O Federalismo é assimétrico
(ou porque o federalismo não é simétrico)
DOI:
https://doi.org/10.35699/2525-8036.2025.58765Palavras-chave:
Assimetria federativa, Charles D. Tarlton, Estado federal, Federalismo assimétrico, William S. LivingstonResumo
O presente artigo busca enriquecer o debate sobre a simetria e a assimetria federativa, tema recorrente nos manuais de Direito Constitucional e de Teoria do Estado, a partir do resgate das contribuições de dois importantes autores da tradição institucionalista de língua inglesa: William S. Livingston e Charles D. Tarlton. O objetivo central é apresentar e analisar suas teorias sobre o federalismo, demonstrando como ambas oferecem fundamentos conceituais para compreender as desigualdades nas relações entre unidades federativas.
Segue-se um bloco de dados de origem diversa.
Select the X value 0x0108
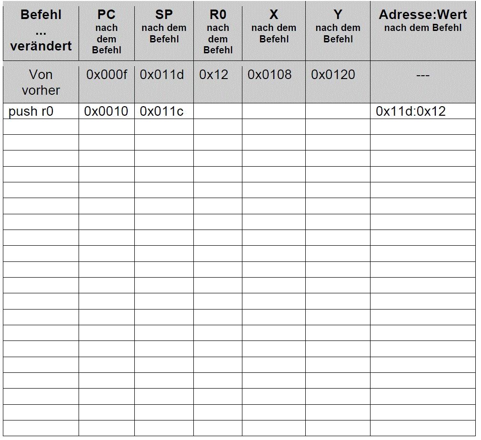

Inicialmente, distingue-se o federalismo — entendido como doutrina sociopolítica — do Estado federal — enquanto forma jurídica dependente de uma Constituição formal. Em seguida, examina-se a concepção sociológica de Livingston, que define o federalismo como fenômeno resultante das diversidades internas de uma sociedade, e, posteriormente, a visão de Tarlton, que problematiza a ideia de simetria e propõe que a assimetria é condição necessária ao equilíbrio do sistema federativo. Conclui-se que o chamado “federalismo assimétrico”, ainda que aparente tautologia, constitui traço estrutural de muitas federações contemporâneas, servindo de chave interpretativa para ajustar as normas constitucionais à complexidade social e política que sustentam.